Valéry      Bouche (Mélange, in  Œuvres, Pléiade t. 1 p1-323)

« Le corps veut que nous mangions, et il nous a bâti ce théâtre succulent de la bouche tout éclairé de papilles et de houppettes pour la saveur. Il suspend au-dessus d’elles comme le lustre de ce temple du goût, les profondeurs humides et avides des narines.
Espace buccal. Une des inventions les plus curieuses de la chose vivante. Habitation de la langue. Règne de réflexes et de durées diverses. Régions gustatives discontinues. Machines composées. Il y a des fontaines et des meubles.
Et le fond de ce gouffre avec ses trappes assez traîtresses, ses instantanés, sa nervosité critique.

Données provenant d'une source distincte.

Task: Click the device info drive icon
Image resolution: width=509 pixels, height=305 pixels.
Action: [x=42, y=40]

Seuil et actes — cette fourrure irritée, la Tempête de la Toux.
C’est une entrée d’enfer des Anciens. Si on décrivait cet antre introductif de matière, sans prononcer de noms directs, quel fantastique récit !
Et enfin le Parler… Ce phénomène énorme là-dedans, avec tremblements, roulements, explosions, déformations vibrantes… »

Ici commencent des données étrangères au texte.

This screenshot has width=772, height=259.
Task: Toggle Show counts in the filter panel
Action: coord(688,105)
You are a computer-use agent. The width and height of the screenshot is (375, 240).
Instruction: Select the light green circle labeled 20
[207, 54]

Céline      Bouche (Voyage)

« Il avait des dents bien mauvaises, l’Abbé, rancies, brunies et haut cerclées de tartre verdâtre, une belle pyorrhée alvéolaire en somme. J’allais lui en parler de sa pyorrhée mais il était trop occupé à me raconter des choses. Elles n’arrêtaient pas de venir juter les choses qu’il me racontait contre ses chicots sous les poussées d’une langue dont j’épiais tous les mouvements. A maints minuscules endroits écorchée sa langue sur ses rebords saignants.
J’avais l’habitude et même le goût de ces méticuleuses observations intimes. Quand on s’arrête à la façon par exemple dont sont formés et proférés les mots, elles ne résistent guère nos phrases au désastre de leur décor baveux. C’est plus compliqué et plus pénible que la défécation notre effort mécanique de la conversation. Cette corolle de chair bouffie, la bouche, qui se convulse à siffler, aspire et se démène, pousse toutes espèces de sons visqueux à travers le barrage puant de la carie dentaire, quelle punition ! Voilà pourtant ce qu’on nous adjure de transposer en idéal. C’est difficile. »

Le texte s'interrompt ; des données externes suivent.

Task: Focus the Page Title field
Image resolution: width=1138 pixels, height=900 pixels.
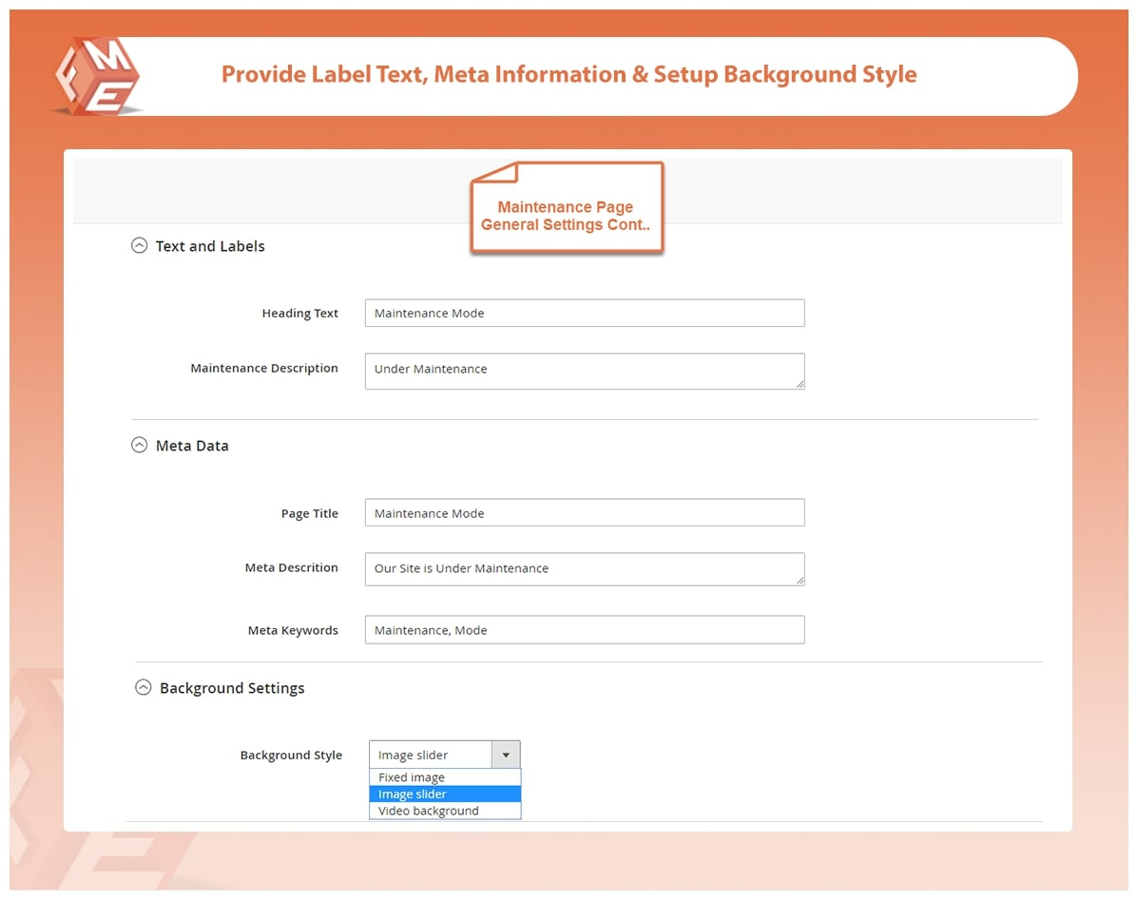Action: [584, 513]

Valéry      Boucherie (Inspirations méditerranéennes, Œuvres, Pléiade t. 1 p. 1088-1089

« J'allai à la mer pour me baigner. Je m'avançai d'abord, pour jouir de la lumière admirable, sur une petite jetée. Tout à coup, abaissant le regard, j'aperçus à quelques pas de moi, sous l'eau merveilleusement plane et transparente, un horrible et splendide chaos qui me fit frémir. Des choses d'une rougeur écœurante, des masses d'un rose délicat ou d'une pourpre profonde et sinistre, gisaient là... Je reconnus avec horreur l'affreux amas des viscères et des entrailles de tout le troupeau de Neptune que les pêcheurs avaient rejeté à la mer. Je ne pouvais ni fuir ni supporter ce que je voyais, car le dégoût que ce charnier me causait le disputait en moi à la sensation de beauté réelle et singulière de ce désordre de couleurs organiques, de ces ignobles trophées de glandes, d'où s'échappaient encore des fumées sanguinolentes, et de poches pâles et tremblantes retenues par je ne sais quels fils sous le glacis de l'eau si claire, cependant que l'onde infiniment lente berçait dans l'épaisseur limpide un frémissement d'or imperceptible sur toute cette boucherie. L'œil aimait ce que l'âme abhorrait » .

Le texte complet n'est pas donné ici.